The monitoring head 172 includes a yoke 173 which is connected to the shaft 180, the yoke including at least one slide rod 174 to which may be connected adjustable upper and lower slide bushings 175A, 175B. As illustrated, the slide bushings are connected to L-shaped angles 176A, 176B which mount thereon upper and lower probe assemblies 177A, 177B. The monitoring probes are shown schematically in FIG. 6 but will be more fully explained hereinafter relative to FIGS. 10 and 11. Each of the probe assemblies 177A and 177B includes a pair of monitoring probes to engage either the pin or the pin head of the substrate, the probes being connected to the Kelvin bridge 30 (see FIG. 1).

In the event that the monitoring apparatus is used to monitor the pins by suitable connections to the pins on the substrate, each of the assemblies 177A, 177B has a form similar to that illustrated in FIG. 10. As shown, a socket comprises an insulator 178 which includes a projecting axially split cylinder having upper and lower portions 178A and 178B, the portions being adapted to embrace a single pin such as the pin 13 illustrated in FIG. 1. Each of the semi-cylindrical portions 178A and 178B is insulated from the other by the insulator 178 and is connected respectively to a conductive support 179A and 179B which are connected through the L-shaped angles 176A or 176B (FIG. 6) and insulated therefrom by suitable insulation means.

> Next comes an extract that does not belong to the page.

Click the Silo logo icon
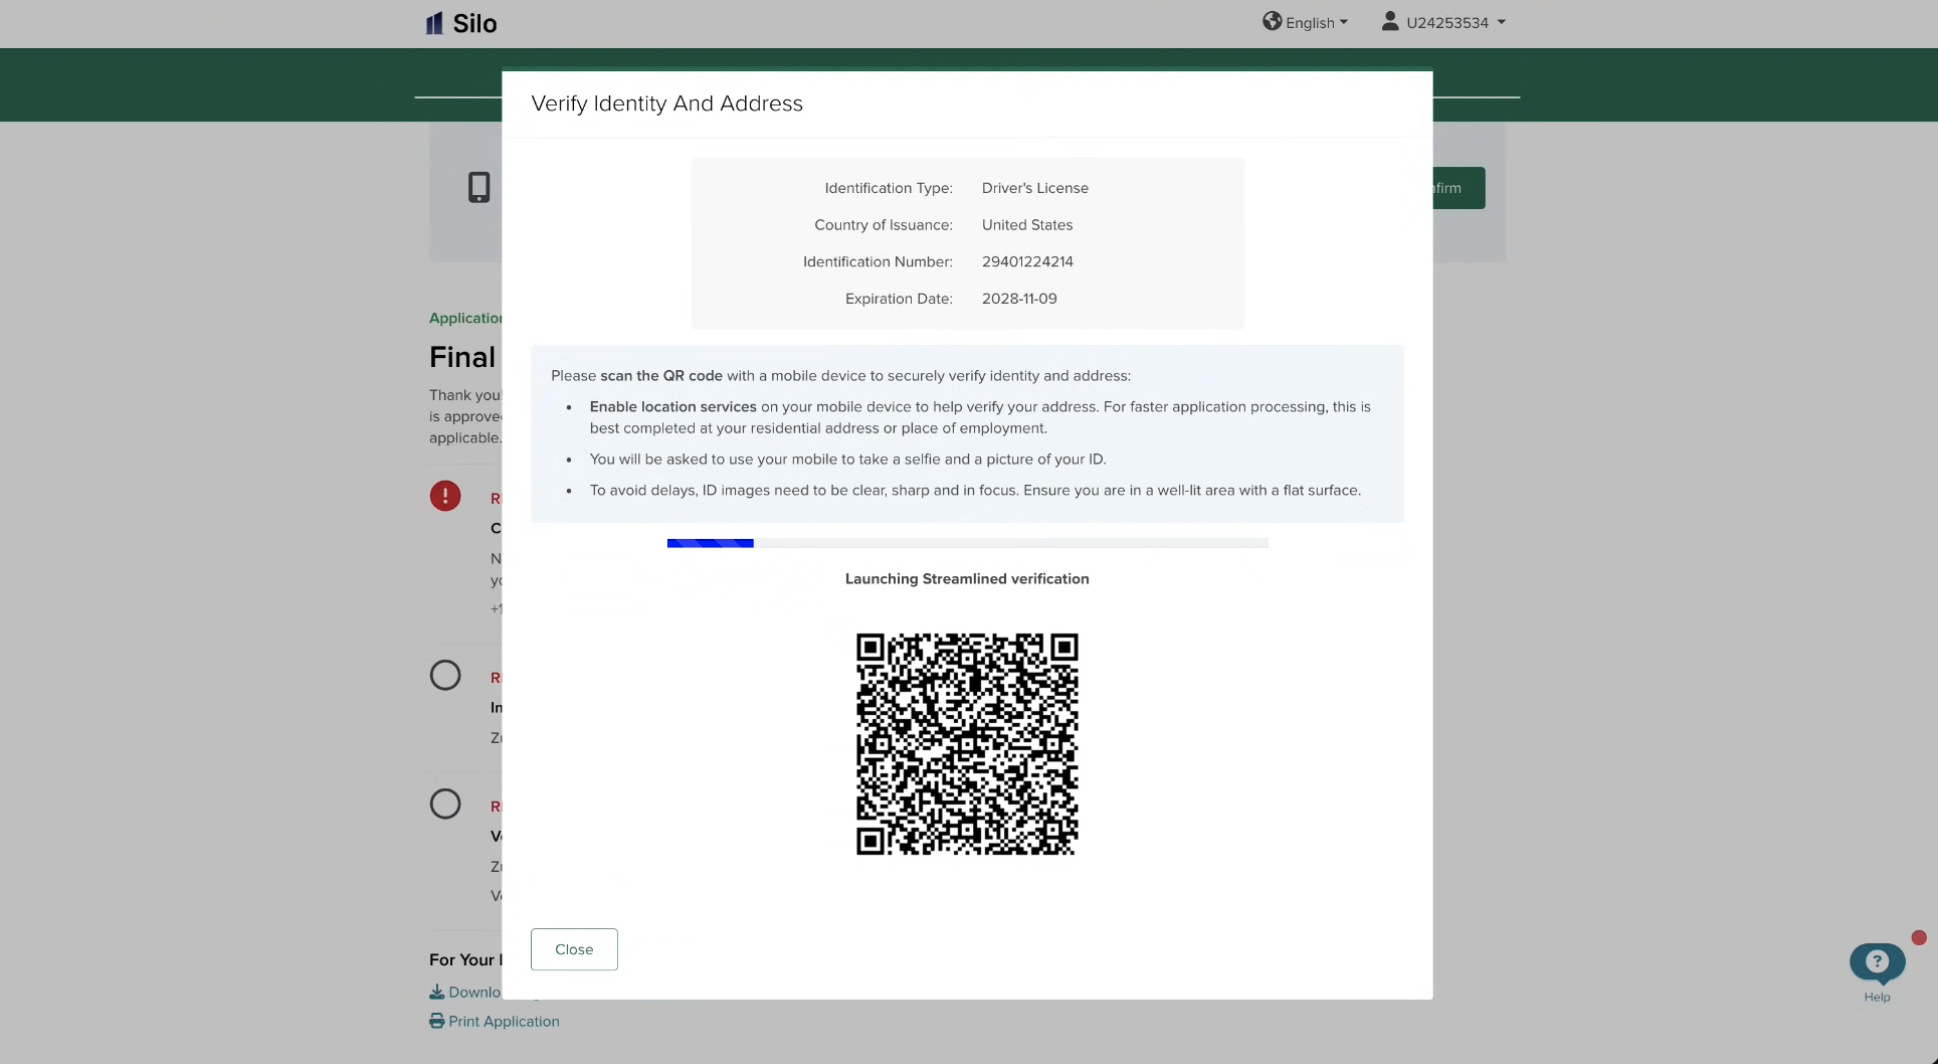 pos(434,23)
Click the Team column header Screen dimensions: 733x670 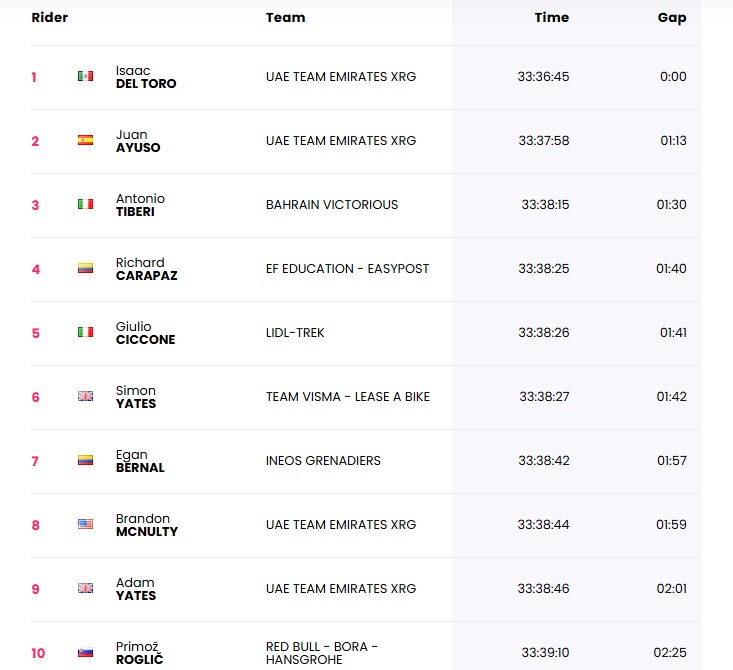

Additionally, the portion 178A of the semicylindrical socket is electrically connected to the support 179A as the portion 178B is electrically connected to the support 179B. The purpose of two electrically isolated connectors is to eliminate, as much as practicable, contact resistance.

In the event that it is necessary to contact the opposite side of the substrate, i.e. the pin head side, the probe assembly heretofore described may be replaced with the apparatus illustrated in FIG. 11. As shown in FIG. 11, the socket is replaced by a coaxial probe comprising a central conductor 191 including a projecting tip 192 for engagement with a pin head such as the pin head 11. An insulator 193 circumscribes the central conductor 191 to insulate the conductor from an exterior outer conductor 194. As shown the conductor 194 terminates in a flexible spring-winding 195 which may engage the pin head 11 and be compressed to permit intimate contact between the tip 192 and the pin head, as well as to insure a good connection between the outer conductor and the pin head.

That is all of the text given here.